After centuries of displacement, the Nansemond Indian Nation is rebuilding connections to their ancestral waterway. Members of the tribe in southeastern Virginia are raising oysters for restoration work and volunteering to build living shorelines in support of the Chesapeake Oyster Alliance goal of adding 10 billion oysters to the Bay.
In fact, in July of 2023, the Nansemond Indian Nation transplanted 7,000 oysters onto a protected reef in Suffolk together with CBF and the Nansemond River Preservation Alliance. Nansemond Tribal citizens grew the oysters along the shores of their tribal lands at Mattanock Town as part of CBF's Oyster Gardening Program. Over the past year, the oysters have grown into big clusters ready to thrive on a reef.
To learn more about the Nansemond people's cultural revitalization through river stewardship, visit their story map Indigenous Life On The Nansemond River.
[Keith Anderson, Nansemond Indian Nation Assistant Chief] The river itself, when I think of it, it brings sentiments of home and ancestors and a rich history of our people that are still thriving today.
[Text overlay] The Nansemond River in southeastern Virginia is the home of the Nansemond people.
[Nikki Bass, Nansemond Tribal Council Member] So the Nansemond River is our ancestral life force. It was the center of our villages. It was our means of survival, sustenance, transportation.
[Kalen Anderson, Nansemond Tribal Member] We lived, we breathed, we were surrounded by water. So it was just in our nature to be water people.
[Text overlay] In the 1600s, colonists displaced the Nansemond people from the river. In recent decades, the Nansemond have been reconnecting with the waterway...after federal and state tribal recognition and the return of riverfront land at Mattanock Town.
[Nikki Bass] We named this site Mattanock Town because it's very close to one of our ancestral settlements that had the same name. And this place is very important to us because it's our only access to the river. We have timeless cultural connections to oysters and oyster reefs. It's always been something that we wanted to reconnect to. We just didn't know how to start. Our project with Chesapeake Bay Foundation has really helped us to learn where we are and establish a baseline to see, you know, what has happened here at this site, what do we need to do to restore it, and how can we build partnerships. Starting with the oyster garden has been great.
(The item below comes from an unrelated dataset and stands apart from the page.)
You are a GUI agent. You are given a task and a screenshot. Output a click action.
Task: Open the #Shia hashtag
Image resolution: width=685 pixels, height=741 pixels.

We have our oyster cages out on the creek and we've checked on them. We see other little critters.
[Keith Anderson] We know, as Indigenous people, we are the stewards of this land and we have an obligation to keep its resources pristine, clean, and to honor that as our ancestors did. We partnered with Chesapeake Bay Foundation and with the Nansemond River Preservation Alliance. It was a phenomenal collective experience placing substrates and reef balls and different types of oyster preservation units on the shoreline.
[Text overlay] The Nansemond Indian Nation has joined the Chesapeake Oyster Alliance, working to add 10 billion oysters to the Bay.
[Tanner Council, CBF Chesapeake Oyster Alliance Manager] The Nansemond Indian Nation have been stewards of the Nansemond River and, by extension, oyster populations for hundreds and hundreds and hundreds of years so we're so very happy to have them as part of this coalition.
[Earl Bass, Nansemond Indian Nation Chief] It's something that we are passionate about, that we want to make sure that we do everything we can to make the river better for our future generations.
[Nikki Bass] When we think about what's happened to the big expansive subtitle oyster reefs and how they've been dredged and deconstructed, it's very similar to what's happened to us as a people so as we work to rebuild the oyster population, we're also working to restore our relationship to the land and to the water, and to be in spaces that our ancestors would have been in as a way to spiritually reconnect ourselves and to stay focused on the things that really matter.